Large Deviation Principle for Last Passage Percolation Models
Pranay Agarwal
TL;DR
The paper develops a metric-level large deviation principle for last passage percolation models in the KPZ class, using hypo-convergence of upper semicontinuous functionals and a network-based rate function to go beyond exactly solvable cases. It introduces a preliminary rate $\Theta$ and upgrades to a true rate function $I$ via $e$-complete (planted) networks, proving both upper and lower bounds and establishing a geodesic LDP through a contraction principle and variational framework. The results provide a robust method to study large transversal fluctuations of geodesics and to quantify deviations of metric objects in LPP, with explicit extensions to Poisson LPP and directed polymers.

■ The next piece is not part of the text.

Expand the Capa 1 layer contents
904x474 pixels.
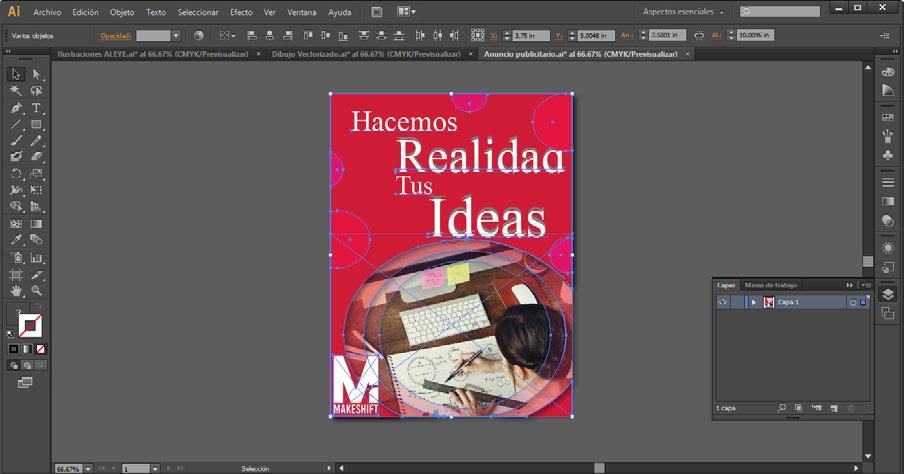[x=754, y=302]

The framework unifies and extends known solvable-case results, offering insights into the geometry of optimal paths and the universality of KPZ-type fluctuations in non-solvable settings.
Abstract
Study of the KPZ universality class has seen the emergence of universal objects over the past decade which arise as the scaling limit of the member models. One such object is the directed landscape, and it is known that exactly solvable last passage percolation (LPP) models converge to the directed landscape under the KPZ scaling (see \cite{DV21}). Large deviations of the directed landscape on the metric level were recently studied in \cite{DDV24}, which also provides a general framework for establishing such large deviation principle (LDP). The main goal of the article is to apply and refine that framework to establish a LDP for LPP models at the metric level without relying on exact solvability. We then use the LDP on the metric level to establish a LDP for geodesics in these models, thus providing a streamlined way to study large transversal fluctuations of geodesics in these models. We briefly touch on how the theory extends to other planar models like directed polymers and Poisson LPP.